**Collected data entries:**
-*-

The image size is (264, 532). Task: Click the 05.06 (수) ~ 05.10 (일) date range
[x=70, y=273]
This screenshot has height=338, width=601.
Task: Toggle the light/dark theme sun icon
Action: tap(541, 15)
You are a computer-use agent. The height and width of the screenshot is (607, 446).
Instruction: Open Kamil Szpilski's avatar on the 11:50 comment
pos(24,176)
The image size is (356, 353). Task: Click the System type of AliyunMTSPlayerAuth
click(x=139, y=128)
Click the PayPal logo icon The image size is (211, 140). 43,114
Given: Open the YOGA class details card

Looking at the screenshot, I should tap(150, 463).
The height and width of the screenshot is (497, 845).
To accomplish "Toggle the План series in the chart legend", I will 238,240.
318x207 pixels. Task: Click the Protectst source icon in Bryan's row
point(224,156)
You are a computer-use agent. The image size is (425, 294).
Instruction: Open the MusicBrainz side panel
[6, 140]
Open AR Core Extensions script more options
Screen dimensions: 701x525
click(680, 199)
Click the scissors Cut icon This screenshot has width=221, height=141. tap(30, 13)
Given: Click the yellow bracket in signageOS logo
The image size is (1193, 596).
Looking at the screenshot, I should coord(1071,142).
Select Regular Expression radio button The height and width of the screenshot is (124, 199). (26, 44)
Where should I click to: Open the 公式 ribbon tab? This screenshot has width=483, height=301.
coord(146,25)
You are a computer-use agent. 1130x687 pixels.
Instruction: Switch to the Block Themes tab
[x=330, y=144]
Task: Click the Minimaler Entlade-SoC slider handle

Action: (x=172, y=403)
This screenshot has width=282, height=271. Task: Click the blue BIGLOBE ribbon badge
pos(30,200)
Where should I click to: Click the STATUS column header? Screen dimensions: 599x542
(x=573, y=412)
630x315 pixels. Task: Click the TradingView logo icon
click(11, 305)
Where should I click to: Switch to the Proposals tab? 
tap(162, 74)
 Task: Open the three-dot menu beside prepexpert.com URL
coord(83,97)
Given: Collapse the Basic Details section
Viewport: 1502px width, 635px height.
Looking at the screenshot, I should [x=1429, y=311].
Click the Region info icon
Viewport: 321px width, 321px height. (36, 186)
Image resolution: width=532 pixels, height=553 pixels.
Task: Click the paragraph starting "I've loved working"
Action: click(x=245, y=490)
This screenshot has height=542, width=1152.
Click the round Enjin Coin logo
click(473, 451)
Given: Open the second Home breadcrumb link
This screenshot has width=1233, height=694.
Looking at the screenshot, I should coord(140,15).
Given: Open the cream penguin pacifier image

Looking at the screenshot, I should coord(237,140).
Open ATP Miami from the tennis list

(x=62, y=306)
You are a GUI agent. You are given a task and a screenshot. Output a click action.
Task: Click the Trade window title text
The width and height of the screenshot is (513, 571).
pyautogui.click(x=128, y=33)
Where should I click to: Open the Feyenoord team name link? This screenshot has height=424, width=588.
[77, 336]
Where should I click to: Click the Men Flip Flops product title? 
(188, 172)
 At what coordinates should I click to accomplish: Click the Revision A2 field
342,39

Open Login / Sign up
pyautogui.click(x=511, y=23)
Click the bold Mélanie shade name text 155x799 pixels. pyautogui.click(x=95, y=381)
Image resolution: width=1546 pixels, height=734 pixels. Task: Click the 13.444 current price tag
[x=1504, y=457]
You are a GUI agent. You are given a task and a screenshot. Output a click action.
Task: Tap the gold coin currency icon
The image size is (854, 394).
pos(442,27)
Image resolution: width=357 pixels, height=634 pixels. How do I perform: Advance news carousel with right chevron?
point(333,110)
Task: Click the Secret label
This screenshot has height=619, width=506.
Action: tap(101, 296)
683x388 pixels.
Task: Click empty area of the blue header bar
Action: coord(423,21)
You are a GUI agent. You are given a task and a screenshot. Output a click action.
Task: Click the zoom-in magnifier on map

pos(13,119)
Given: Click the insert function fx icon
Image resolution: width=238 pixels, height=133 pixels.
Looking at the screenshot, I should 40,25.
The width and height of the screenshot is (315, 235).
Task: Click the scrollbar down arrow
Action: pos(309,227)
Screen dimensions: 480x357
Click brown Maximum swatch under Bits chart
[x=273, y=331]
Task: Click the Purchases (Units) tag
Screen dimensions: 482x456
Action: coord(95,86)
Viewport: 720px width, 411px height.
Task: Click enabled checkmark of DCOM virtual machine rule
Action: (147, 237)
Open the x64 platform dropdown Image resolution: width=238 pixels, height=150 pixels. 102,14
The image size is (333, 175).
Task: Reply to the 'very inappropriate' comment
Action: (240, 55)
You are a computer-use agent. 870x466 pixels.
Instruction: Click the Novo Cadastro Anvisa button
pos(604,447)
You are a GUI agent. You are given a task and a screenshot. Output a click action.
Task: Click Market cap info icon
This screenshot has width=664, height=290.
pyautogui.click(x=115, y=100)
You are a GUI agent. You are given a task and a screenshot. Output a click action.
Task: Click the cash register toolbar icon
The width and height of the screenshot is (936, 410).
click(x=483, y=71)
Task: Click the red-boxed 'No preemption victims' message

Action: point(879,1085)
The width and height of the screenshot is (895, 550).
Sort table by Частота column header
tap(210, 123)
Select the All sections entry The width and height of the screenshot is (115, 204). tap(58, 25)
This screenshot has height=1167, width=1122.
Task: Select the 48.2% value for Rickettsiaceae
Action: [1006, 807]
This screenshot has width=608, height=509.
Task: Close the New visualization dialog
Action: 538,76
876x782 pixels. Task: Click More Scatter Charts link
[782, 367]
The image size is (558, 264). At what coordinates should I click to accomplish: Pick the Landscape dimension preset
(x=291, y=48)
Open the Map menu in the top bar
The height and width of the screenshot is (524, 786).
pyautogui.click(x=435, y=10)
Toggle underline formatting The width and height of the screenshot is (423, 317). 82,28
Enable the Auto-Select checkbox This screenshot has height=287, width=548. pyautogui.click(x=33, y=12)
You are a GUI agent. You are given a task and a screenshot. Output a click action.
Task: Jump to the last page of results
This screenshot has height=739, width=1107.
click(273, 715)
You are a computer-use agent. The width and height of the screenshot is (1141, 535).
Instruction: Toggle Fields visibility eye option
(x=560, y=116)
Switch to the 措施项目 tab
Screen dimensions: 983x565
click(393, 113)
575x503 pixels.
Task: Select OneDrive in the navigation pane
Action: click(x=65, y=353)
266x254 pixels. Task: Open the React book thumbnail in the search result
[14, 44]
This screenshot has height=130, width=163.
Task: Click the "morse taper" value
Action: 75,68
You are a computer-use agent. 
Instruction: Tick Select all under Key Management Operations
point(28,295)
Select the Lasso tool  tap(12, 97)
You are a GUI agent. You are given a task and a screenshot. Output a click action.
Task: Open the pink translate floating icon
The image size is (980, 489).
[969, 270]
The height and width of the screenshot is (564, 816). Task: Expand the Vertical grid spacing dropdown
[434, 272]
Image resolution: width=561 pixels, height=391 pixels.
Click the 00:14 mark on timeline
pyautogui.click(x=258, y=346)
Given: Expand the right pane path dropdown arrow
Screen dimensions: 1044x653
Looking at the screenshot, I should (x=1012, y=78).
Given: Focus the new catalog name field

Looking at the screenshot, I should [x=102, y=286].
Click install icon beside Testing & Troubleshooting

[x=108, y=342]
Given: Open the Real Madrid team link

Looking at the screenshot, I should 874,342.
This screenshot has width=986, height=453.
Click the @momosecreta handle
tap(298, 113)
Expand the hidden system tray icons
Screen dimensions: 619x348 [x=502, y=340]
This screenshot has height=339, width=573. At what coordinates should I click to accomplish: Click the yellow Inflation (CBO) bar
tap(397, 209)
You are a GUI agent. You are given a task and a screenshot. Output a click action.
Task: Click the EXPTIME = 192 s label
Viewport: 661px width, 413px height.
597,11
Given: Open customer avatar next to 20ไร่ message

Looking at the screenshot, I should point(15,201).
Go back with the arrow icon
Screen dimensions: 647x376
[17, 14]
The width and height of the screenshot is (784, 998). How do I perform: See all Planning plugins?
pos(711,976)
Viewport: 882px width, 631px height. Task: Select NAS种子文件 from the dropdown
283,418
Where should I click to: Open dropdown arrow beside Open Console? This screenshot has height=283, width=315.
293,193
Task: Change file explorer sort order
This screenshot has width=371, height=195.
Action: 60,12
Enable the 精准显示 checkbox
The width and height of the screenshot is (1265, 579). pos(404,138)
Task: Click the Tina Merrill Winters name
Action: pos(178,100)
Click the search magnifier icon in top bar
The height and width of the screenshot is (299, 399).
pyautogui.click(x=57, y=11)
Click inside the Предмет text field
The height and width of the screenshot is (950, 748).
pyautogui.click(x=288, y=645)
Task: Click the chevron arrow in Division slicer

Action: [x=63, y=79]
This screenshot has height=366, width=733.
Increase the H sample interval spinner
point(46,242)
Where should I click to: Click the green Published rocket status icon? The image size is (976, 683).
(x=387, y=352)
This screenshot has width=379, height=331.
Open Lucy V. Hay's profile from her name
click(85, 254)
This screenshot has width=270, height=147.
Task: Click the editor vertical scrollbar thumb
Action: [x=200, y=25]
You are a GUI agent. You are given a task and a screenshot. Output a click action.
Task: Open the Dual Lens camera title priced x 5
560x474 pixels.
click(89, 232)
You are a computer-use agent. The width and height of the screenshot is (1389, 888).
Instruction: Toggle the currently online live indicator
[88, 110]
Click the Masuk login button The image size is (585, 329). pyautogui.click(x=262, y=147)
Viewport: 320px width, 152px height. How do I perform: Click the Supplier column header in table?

-*-

**WHAT THIS TASK INVOLVES:** Restate exactly the records above from their first line through the line that holds "The height and width of the screenshot is (497, 845).", please, including both and leaving out all others.

**ANSWER SPACE:**
The image size is (264, 532). Task: Click the 05.06 (수) ~ 05.10 (일) date range
[x=70, y=273]
This screenshot has height=338, width=601.
Task: Toggle the light/dark theme sun icon
Action: tap(541, 15)
You are a computer-use agent. The height and width of the screenshot is (607, 446).
Instruction: Open Kamil Szpilski's avatar on the 11:50 comment
pos(24,176)
The image size is (356, 353). Task: Click the System type of AliyunMTSPlayerAuth
click(x=139, y=128)
Click the PayPal logo icon The image size is (211, 140). 43,114
Given: Open the YOGA class details card

Looking at the screenshot, I should tap(150, 463).
The height and width of the screenshot is (497, 845).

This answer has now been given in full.